Children's Literature
"Black is Brown is Tan" is a beautifully written poem by Arnold Adoff. First published in 1973, this delightful story marked the first acknowledgment of an interracial family in children's book publishing. With an African American mother, the skin color of chocolate, and a Caucasian father, who's skin is not white, but light in color with tans and pinks and all the colors of the rainbow, this story blends colors in such a way that the beauty of this family truly shines through. The two children, one light, one darker, exude the beauty of both parents. This book comes a long way in making a point of the unimportance of skin color. Right on the first page, the author says "black is brown is tan, is girl, is boy, is nose, is face." Skin is merely one of many descriptive elements of a person, an individual; and the author is like a composer with his descriptions. Their utter happiness and the comfort of their daily routine are no different from any other family. It is a joyous occasion to see a book that shows such wonderful harmony and acceptance in the hopes that it will bring those feelings to those who read it. A delightful book, well worth reading with your children in the hopes that they, too, will see color as merely that. 2002 (orig. 1973), HarperCollins Publishers,
— Emily Cook
School Library Journal
Gr 1-3-A beautiful picture of an interracial home in which there is fun, security, and plenty of love. The text was first published in 1973 and remains the same. Members from both sides of the extended family come for visits. One of the lovely scenes shows "granny white" and "grandma black" arriving at the same time and then sitting congenially with the children "telling stories of ago." McCully has updated the illustrations with watercolor paintings to show the brown-skinned momma, the white daddy, and the two children in a 21st-century setting. For example, the earlier edition showed the father and son sitting in front of a typewriter, while in the updated version they are sitting in the same position, but the typewriter has been replaced by a computer.
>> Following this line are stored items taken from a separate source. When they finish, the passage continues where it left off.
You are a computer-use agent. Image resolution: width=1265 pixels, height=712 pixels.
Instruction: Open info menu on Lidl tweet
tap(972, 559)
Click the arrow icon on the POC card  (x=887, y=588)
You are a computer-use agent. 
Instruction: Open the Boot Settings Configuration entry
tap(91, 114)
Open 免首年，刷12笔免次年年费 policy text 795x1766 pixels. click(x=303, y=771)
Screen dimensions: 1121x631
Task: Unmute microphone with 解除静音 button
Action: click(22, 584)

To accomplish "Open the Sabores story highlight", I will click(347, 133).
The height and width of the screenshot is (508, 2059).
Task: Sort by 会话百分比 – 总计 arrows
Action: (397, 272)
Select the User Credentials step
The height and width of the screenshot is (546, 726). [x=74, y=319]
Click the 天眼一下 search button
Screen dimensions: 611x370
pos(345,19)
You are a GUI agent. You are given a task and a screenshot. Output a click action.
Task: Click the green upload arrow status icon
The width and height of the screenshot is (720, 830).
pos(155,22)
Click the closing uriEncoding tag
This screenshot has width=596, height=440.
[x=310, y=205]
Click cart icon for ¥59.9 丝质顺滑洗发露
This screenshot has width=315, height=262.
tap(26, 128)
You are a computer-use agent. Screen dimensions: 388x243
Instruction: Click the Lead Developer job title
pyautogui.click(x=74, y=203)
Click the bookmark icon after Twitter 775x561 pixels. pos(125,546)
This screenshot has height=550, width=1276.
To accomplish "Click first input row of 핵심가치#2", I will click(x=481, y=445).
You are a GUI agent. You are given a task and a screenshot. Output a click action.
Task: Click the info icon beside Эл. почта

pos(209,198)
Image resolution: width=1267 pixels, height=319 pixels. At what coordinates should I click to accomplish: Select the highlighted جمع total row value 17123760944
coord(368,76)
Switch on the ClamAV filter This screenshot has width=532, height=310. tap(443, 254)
Children from interracial families will love reading about a family like their own and other youngsters will be provided with a window into such a home.-Dorothy N. Bowen, Eastern Kentucky University, Richmond Copyright 2002 Cahners Business Information.
Kirkus Reviews
The author and illustrator of this groundbreaking 1973 portrait of an interracial family (Adoff and his wife, the late Virginia Hamilton, were the models) reunite for this updated overhaul. "Black is brown is tan / is girl is boy / is nose is / face / is all / the / colors / of the race . . ." Two children reflect on brown and white as they cover a daily domestic round, from jumping into the parental bed in the morning to "singing songs / in / singing night" on a moonlit porch, conveying in each verse a consciousness of color, but a far stronger sense of family closeness. The illustrations follow suit, showing the children with parents, grandparents, and relatives, working, playing, being together. And just as Adoff has reshaped the lines without changing the words, so McCully has plainly worked from her originals in placing and posing her figures, though the pictures are redone in a larger size, the family lives in a different house with modern details, and the father is now blond. As the number of interracial families goes up but their representation in picture books remains vanishingly slight, this fresh rendition still makes a cogent statement. (Picture book/poetry. 4-7)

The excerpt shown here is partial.